Fenestration: The arrangement, proportioning and design of windows in a building.
Festoon: A carved ornament in the form of a band, loop, or wreath, suspended from two points; also called a “garland” or “swag”.
Finial: The crowning ornament of a pointed element, such as a spire.
Foliate: Decorative leafage, often applied to capitals or moldings.
French door or French window: A tall casement window that reaches to the floor, usually arranged in two leaves as a double door.
Frieze: 1. The middle horizontal member of a classical entablature, above the architrave and below the cornice. 2. A similar decorative band in a stringcourse, or near the top of an interior wall below the cornice.
Gable: The upper portion of an end wall formed by the slope of a roof.

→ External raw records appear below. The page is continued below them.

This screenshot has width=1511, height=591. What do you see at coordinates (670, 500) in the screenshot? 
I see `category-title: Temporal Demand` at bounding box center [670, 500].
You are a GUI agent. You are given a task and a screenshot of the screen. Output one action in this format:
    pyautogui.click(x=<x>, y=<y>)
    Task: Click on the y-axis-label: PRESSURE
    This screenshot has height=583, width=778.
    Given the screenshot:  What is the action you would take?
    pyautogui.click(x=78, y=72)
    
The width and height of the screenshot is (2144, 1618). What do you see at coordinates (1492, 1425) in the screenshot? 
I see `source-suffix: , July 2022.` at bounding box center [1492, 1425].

Gothic Sash : A window sash pattern composed of mullions that cross to form pointed arches.
Grille: A decorative, openwork grating, usually of iron, used to protect a window, door, or other opening.

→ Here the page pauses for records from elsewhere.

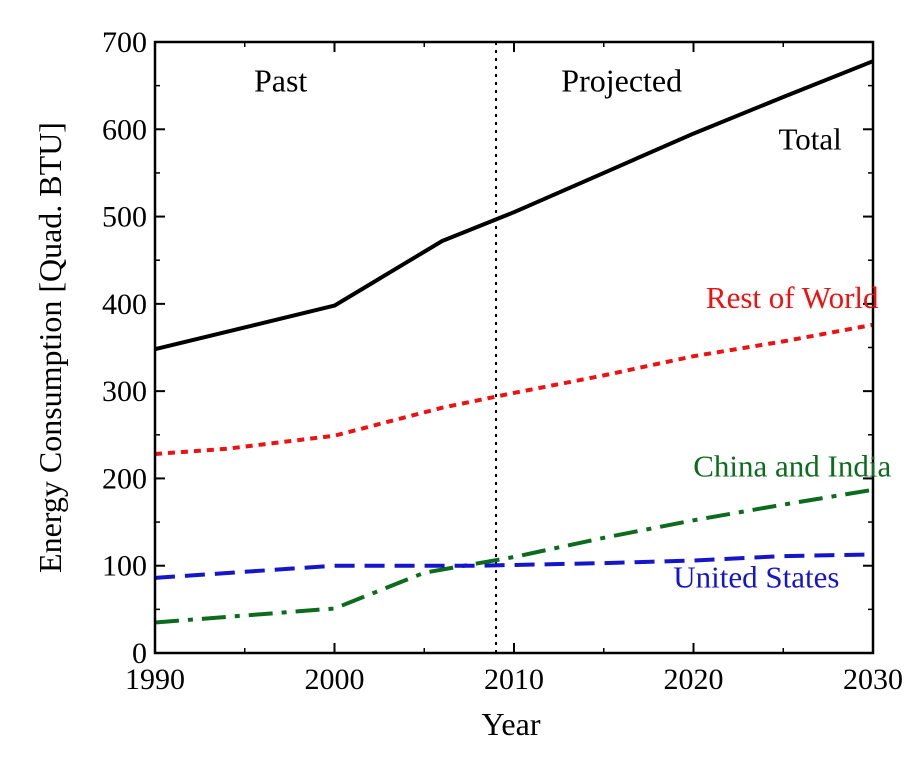 The width and height of the screenshot is (922, 764). What do you see at coordinates (124, 566) in the screenshot?
I see `y-tick-label: 100` at bounding box center [124, 566].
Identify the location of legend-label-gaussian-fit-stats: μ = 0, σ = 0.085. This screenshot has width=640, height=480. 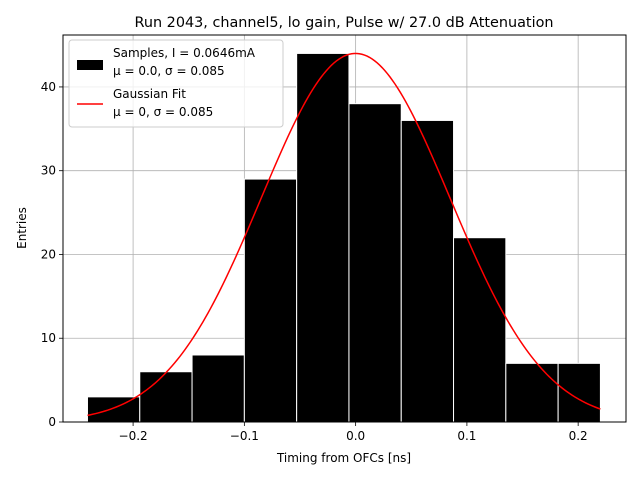
(163, 112).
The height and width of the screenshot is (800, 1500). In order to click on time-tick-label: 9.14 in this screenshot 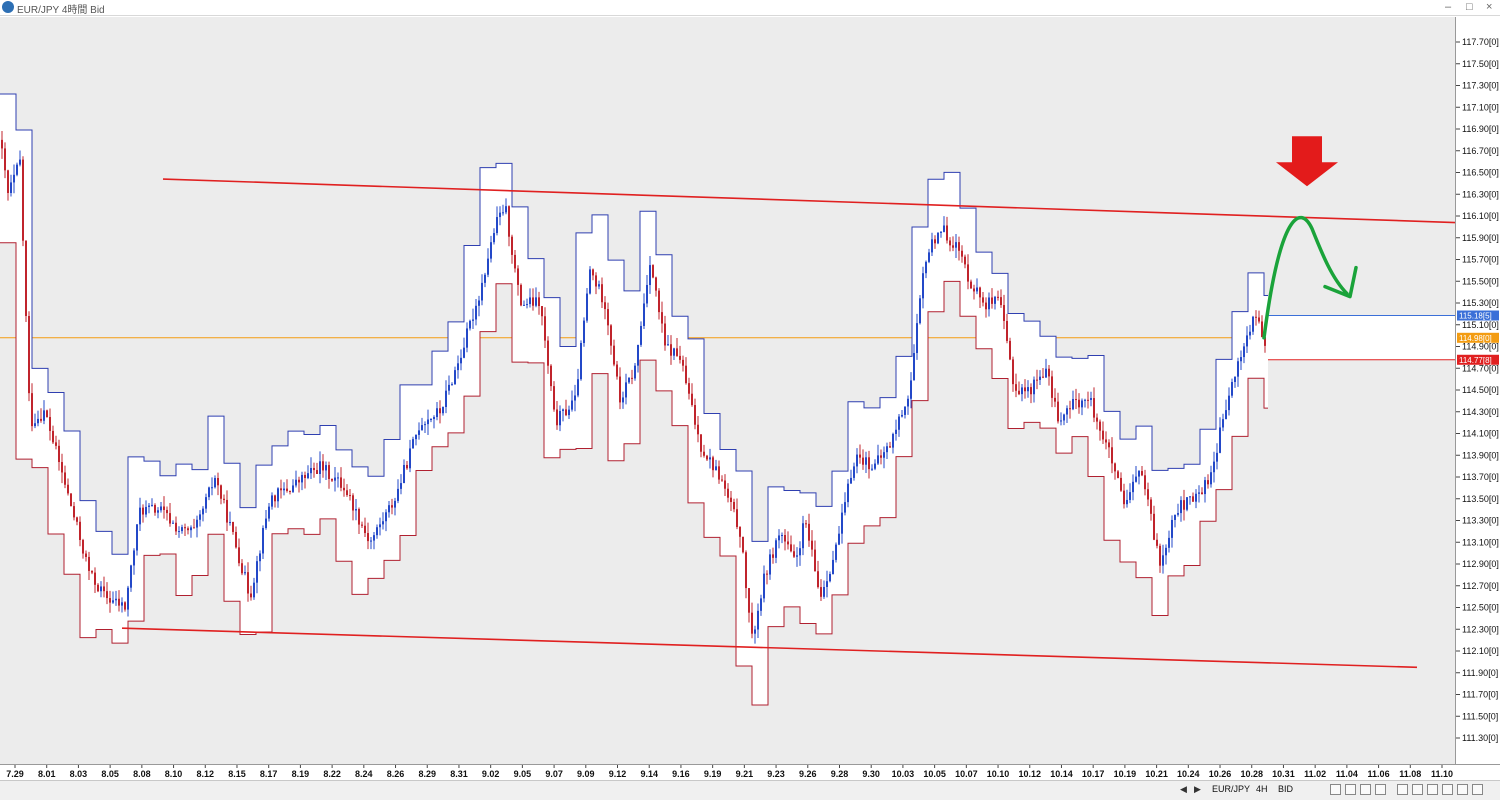, I will do `click(649, 774)`.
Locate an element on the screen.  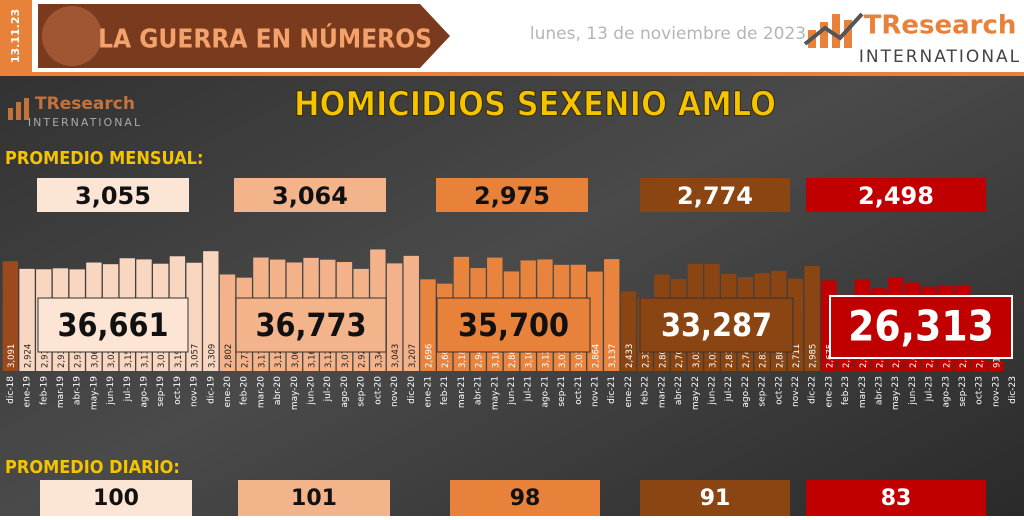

Improvement: Any building, structure, place, work of art, or other object constituting a physical betterment of real property, or any part of such betterment.
Ionic: One of the five classical orders, characterized by capitals with spiral elements called “volutes,” a fasciated entablature, continuous frieze, dentils in its cornice, and by its elegant detailing.
Jigsaw Carving: Wooden ornament cut with a thin narrow saw blade.
Keystone: The central wedge-shaped member of a masonry arch; also used as a decorative element on arches in wood structures.
Leaded window: A window composed of small panes, usually diamond-shaped or rectangular, held in place by narrow strips of cast lead.
Lintel: A horizontal structural element over an opening which carries the weight of the wall above it.
Lunette: A crescent-shaped or semicircular area or opening on a wall surface.
Modillion: A projecting scroll-shaped bracket or simple horizontal block arranged in series under the soffit of a cornice.
Molding: A piece of trim that introduces varieties of outline or curved contours in edges or surfaces as on window jambs and heads. Moldings are generally divided into three categories: rectilinear, curved and composite-curved.
Mullion: A vertical primary framing member that separates paired or multiple windows within a single opening.
Newel: The main post at the foot of a stairway or stoop.
Oriel: A projecting bay window carried on corbels or brackets.
Pediment: 1. The triangular space forming the gable end of a roof above the horizontal cornice. 2. An ornamental gable, usually triangular, above a door or window.
Pier: 1. A column designed to support concentrated load. 2. A member, usually in the form of a thickened section, which forms an integral part of a wall; usually placed at intervals along the wall to provide lateral support or to take concentrated vertical loads. 3. A vertical supporting member or element (usually of brick, stone, or metal) placed at intervals along a wall, which typically separate each storefront opening from the adjacent storefront opening.
Pilaster: An engaged pier or pillar, often with capital and base.
Portico: A small porch composed of a roof supported by columns, often found in front of a doorway.
Quoin A structural form, usually of masonry, used at the corners of a building for the purpose of reinforcement, frequently imitated for decorative purposes.
Relief: Carved or molded ornament that projects from a flat surface.
Restoration: The process of returning, as nearly as possible, a building or any of its parts to its original form and condition.
Rosette: A round floral ornament, usually carved or painted.
Round arch: A semicircular arch.
Sidelight: A vertically framed area of fixed glass, often subdivided into panes, flanking a door.
Swag: A carved ornament in the form of a draped cloth or a festoon of fruit or flowers.
Terra cotta: Hard fired clay, either glazed or unglazed, molded into ornamental elements, wall cladding, and roof tiles.
Tracery: An ornamental configuration of curved mullions in a Gothic sash.
Trefoil: A three-lobed decorative form used in Gothic architecture
Volute: A carved spiral form in classical architecture; often used in pairs as in the capitals of Ionic columns.
Voussoir: A wedge-shaped component of an arch.
Wrought Iron: Iron that is worked by being forged or hammered.